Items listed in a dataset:

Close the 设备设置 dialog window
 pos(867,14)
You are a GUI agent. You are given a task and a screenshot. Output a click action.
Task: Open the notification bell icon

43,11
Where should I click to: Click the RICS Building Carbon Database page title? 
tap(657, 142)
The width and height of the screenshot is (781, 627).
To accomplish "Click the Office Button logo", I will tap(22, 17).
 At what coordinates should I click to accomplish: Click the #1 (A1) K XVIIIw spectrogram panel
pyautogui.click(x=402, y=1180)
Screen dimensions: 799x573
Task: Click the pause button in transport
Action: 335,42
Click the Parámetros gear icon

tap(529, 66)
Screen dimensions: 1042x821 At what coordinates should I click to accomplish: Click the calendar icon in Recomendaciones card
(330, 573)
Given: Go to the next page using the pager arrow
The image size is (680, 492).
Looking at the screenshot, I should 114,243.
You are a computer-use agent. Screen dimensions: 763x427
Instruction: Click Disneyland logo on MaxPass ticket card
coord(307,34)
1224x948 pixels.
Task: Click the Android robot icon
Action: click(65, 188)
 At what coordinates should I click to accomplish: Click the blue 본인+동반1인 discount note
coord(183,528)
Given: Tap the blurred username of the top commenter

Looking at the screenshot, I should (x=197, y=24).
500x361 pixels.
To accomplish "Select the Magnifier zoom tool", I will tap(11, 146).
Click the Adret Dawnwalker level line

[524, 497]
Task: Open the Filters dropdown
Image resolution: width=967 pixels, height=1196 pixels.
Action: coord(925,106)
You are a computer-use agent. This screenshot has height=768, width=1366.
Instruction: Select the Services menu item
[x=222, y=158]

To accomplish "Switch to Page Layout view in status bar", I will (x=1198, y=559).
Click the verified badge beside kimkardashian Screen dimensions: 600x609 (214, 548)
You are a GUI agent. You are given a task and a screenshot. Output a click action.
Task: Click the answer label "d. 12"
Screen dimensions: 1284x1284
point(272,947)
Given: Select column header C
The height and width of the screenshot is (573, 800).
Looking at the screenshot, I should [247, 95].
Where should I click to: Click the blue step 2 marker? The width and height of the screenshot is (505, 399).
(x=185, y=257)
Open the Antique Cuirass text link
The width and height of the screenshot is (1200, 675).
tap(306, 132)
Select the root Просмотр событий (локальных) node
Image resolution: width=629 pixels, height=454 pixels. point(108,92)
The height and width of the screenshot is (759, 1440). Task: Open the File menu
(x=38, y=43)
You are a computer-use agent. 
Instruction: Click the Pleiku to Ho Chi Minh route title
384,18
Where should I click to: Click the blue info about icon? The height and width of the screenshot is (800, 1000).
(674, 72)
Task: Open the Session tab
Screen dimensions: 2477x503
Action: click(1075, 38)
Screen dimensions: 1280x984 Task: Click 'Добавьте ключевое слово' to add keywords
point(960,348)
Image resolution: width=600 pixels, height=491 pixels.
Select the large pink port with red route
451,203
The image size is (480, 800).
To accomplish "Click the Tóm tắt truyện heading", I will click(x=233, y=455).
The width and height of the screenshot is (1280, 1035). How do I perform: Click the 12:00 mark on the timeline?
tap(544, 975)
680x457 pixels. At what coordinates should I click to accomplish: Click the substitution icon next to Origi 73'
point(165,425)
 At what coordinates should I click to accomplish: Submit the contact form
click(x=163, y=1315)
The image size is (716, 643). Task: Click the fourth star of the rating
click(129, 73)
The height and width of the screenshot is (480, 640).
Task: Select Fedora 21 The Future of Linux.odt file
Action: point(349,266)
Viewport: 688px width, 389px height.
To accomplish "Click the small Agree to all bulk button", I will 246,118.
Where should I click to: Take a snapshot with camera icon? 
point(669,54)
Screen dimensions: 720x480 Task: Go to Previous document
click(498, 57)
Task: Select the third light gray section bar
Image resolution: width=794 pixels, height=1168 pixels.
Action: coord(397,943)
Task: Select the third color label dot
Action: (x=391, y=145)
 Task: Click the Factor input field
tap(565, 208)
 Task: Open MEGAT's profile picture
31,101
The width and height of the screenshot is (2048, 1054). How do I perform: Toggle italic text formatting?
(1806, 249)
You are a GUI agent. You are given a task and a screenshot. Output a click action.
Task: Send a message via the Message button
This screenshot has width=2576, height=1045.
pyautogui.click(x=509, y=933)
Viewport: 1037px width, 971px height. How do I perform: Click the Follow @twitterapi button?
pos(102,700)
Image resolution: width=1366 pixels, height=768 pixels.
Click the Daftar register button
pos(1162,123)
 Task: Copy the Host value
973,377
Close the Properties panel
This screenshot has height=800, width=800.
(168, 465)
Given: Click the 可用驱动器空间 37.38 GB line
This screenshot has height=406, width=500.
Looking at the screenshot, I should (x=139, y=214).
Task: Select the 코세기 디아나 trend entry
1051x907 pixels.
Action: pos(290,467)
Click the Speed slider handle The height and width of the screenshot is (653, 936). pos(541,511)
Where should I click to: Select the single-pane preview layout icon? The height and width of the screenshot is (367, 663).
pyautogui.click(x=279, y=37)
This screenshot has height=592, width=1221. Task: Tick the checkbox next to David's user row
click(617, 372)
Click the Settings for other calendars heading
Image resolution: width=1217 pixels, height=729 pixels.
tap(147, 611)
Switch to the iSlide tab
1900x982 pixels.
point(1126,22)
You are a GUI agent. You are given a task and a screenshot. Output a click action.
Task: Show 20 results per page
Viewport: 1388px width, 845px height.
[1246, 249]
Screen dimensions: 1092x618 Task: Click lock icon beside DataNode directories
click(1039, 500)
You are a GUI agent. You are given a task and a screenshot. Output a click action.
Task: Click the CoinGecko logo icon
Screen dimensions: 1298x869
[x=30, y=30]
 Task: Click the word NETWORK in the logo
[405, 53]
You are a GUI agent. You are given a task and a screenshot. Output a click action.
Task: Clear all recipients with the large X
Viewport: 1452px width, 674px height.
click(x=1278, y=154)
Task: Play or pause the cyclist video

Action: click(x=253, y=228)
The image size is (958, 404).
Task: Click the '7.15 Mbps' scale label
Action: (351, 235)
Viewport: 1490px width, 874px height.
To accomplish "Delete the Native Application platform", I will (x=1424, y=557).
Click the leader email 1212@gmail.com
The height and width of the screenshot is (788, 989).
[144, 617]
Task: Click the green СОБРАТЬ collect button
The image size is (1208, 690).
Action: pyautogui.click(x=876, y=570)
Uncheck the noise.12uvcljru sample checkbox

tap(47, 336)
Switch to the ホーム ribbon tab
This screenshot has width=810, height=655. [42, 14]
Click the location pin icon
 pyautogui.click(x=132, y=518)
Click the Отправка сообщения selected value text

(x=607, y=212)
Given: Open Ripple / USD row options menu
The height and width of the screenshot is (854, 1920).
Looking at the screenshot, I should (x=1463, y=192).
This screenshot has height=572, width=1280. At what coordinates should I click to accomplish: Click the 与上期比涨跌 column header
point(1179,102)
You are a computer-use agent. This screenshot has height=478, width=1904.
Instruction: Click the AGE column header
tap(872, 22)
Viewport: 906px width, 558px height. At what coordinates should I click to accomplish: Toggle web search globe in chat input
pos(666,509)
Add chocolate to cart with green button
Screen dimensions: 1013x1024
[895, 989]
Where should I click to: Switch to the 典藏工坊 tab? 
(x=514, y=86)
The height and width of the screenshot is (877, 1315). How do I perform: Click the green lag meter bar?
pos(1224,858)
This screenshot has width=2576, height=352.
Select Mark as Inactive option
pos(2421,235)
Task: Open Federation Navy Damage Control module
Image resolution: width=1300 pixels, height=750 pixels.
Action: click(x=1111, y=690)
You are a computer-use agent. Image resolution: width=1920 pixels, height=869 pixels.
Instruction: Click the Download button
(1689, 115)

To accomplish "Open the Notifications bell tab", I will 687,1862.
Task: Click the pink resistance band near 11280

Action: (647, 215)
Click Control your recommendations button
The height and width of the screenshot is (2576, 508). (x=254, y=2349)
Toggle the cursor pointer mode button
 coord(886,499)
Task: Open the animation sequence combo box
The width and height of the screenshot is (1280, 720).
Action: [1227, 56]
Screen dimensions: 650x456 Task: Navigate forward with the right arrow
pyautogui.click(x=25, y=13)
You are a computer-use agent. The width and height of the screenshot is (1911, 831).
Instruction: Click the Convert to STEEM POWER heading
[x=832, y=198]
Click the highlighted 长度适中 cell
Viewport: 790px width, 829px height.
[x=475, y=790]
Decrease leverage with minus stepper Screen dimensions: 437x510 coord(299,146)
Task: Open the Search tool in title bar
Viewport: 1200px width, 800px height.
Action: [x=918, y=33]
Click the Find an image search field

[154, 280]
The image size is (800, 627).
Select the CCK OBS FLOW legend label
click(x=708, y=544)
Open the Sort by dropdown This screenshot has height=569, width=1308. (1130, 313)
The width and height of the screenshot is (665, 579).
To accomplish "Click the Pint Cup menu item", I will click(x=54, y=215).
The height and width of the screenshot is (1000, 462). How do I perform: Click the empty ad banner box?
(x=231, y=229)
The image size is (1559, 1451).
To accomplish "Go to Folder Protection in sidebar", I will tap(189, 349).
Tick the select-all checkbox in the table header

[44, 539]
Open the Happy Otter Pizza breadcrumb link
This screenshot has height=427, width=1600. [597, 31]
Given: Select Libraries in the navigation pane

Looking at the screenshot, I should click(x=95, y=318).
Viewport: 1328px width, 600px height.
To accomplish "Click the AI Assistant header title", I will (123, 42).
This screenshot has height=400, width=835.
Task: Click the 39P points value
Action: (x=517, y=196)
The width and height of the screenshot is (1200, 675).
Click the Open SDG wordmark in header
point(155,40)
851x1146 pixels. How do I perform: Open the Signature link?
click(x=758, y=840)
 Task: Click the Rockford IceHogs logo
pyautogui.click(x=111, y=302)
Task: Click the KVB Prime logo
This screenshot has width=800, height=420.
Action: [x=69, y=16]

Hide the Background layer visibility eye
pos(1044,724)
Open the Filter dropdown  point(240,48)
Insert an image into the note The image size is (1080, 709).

* About this exercise
One number is the whole answer: how many lines in the records contain "dropdown".

* Solution to this exercise
3